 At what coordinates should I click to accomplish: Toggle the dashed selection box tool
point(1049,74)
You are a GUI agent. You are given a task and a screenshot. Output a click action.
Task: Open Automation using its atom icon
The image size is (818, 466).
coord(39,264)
=====
Required work:
Write the data above out again in full, exactly.

Completed exercise:
 At what coordinates should I click to accomplish: Toggle the dashed selection box tool
point(1049,74)
You are a GUI agent. You are given a task and a screenshot. Output a click action.
Task: Open Automation using its atom icon
The image size is (818, 466).
coord(39,264)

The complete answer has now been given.